Saturday, January 22, 2011
On Mental Health Issues -- Cont'd
I don't want to make it seem like the mental health care system in this country in the '50's and '60's was all violets and rosewater. It wasn't. Care of the mentally ill was essentially custodial, treatment was largely based on ignorance. In operation, it could occasionally be extremely cruel.
The point I make is that there was a system of mental health care in place that did not rely on theories of punishment and neglect. There is no such system now. By design and by policy decision.
For all the faults of the system when time was, progress was being made in correcting elements that didn't serve the interests of patients, on eliminating abuses, and on improving custodial conditions. Still, there were huge numbers of patients in the system at any given time, about twice the number now held in America's domestic jails and prisons, but at the time, the ratio between the number of mental health care patients and prisoners was astronomical, many millions vs a few hundred thousand.
An obvious question arises: why were so many people "in the system" back in the day? And why are so relatively few in it today?
The answer isn't quite so obvious, but I'll give it a shot.
One of the chief organizing social values in the United States -- at least from the '20's onward -- was conformity. Americans were obsessed with being like one another, knowing and adhering to custom, deviating as little as possible from the expectations of family, friends and neighbors, submitting to authority, and on and on. As the catastrophes of the 20th Century mounted, first the Depression, then WWII, the need to belong and to conform became almost overwhelming for most people. Eccentricity was not encouraged, often it wasn't tolerated at all. "Alternative lifestyles" were impossible for most people. During the '50's and up to the early '60's "conformity" was practically an absolute demand.
There were very limited "non-conformist" outlets (Beaniks, artist communities and so forth), but they, too, were internally very conformist.
Mentally ill individuals, by definition, didn't and most often couldn't "conform" to more and more rigid social standards. What to do?
That was the question. Because people believed at the time in common social responsibility and that the government, as the agent of the common will, had the authority to act on that responsibility, the result was an extensive public mental health care system. Many people used it -- voluntarily and involuntarily -- which was the point of having it in the first place. This would seem to be an obvious concept, but strangely it is not.
Many of those who utilized the system (voluntarily or involuntarily) did so because they either wanted to conform or their social context required that they do so.
We can opine as we will on the need for conformity in those days. I myself saw how destructive it could be, but it was possible to see the social value in conformity, too. It seemed that people could be designated "mentally ill" on the basis of little more than an eccentricity or two, and that could be very abusive.
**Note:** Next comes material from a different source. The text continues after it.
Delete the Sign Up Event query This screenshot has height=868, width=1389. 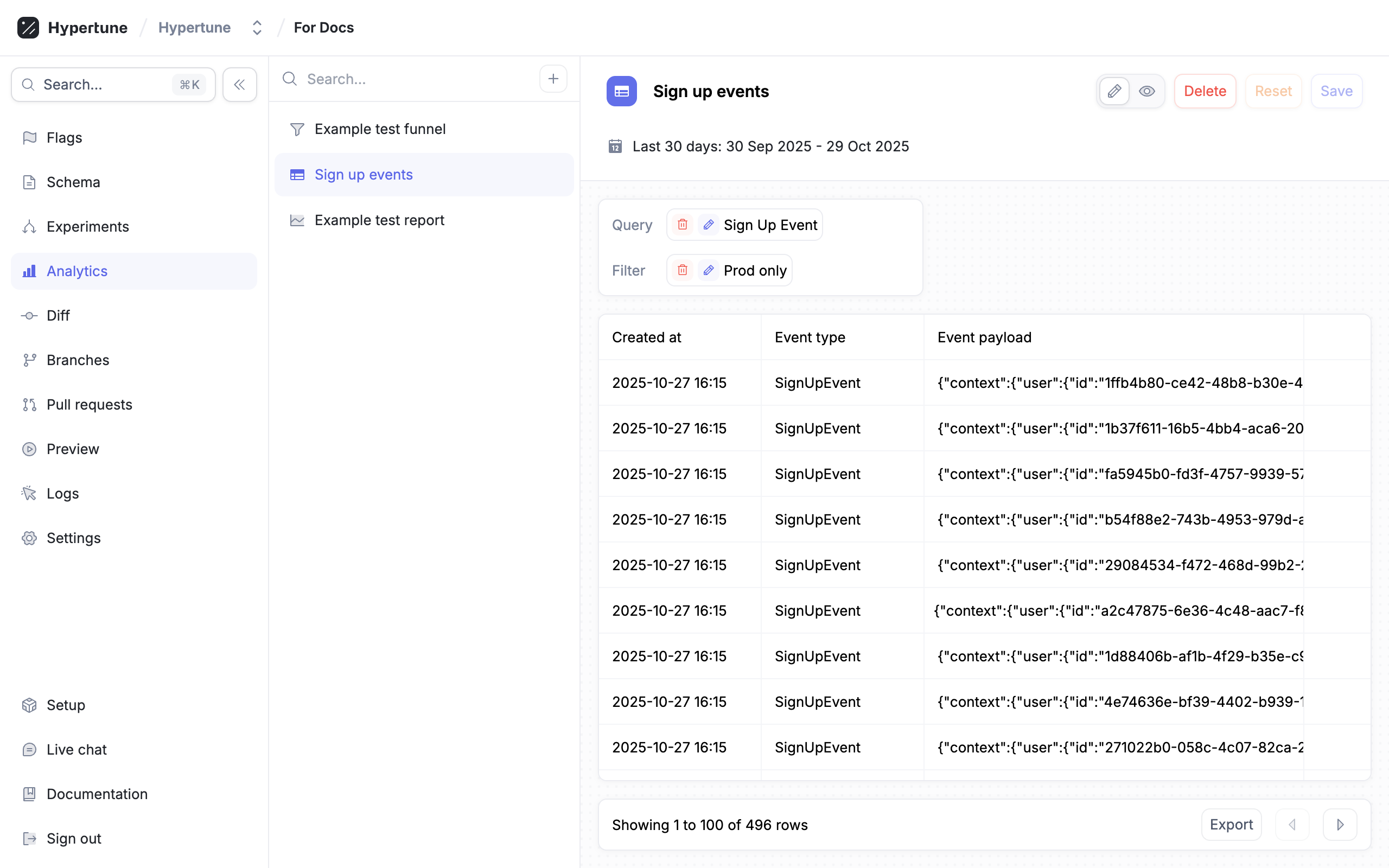tap(682, 225)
On the other hand, it didn't happen that often, not nearly as often as one might believe.
Nevertheless, the social pressure to conform was intense, and the level of stress on the people who had difficulty doing so, for whatever reason, was just as intense. For some of them, utilizing the mental health care system was a way to cope.
All that said, because treatment was based on so much ignorance -- ignorance that's still a real problem in the field -- results of treatment were not necessarily desirable or benign. Suffering people continued to suffer. On the other hand, there was treatment or at least care available, which simply isn't the case now, at least not on the scale and level of access there once was.
I'm not inclined to go all the way back to the system as it was, but it's long past time for the recognition that the current underfunded and balkanized non-system that is extremely difficult to access and maintain any sort of consistency of care within is not in the public interest.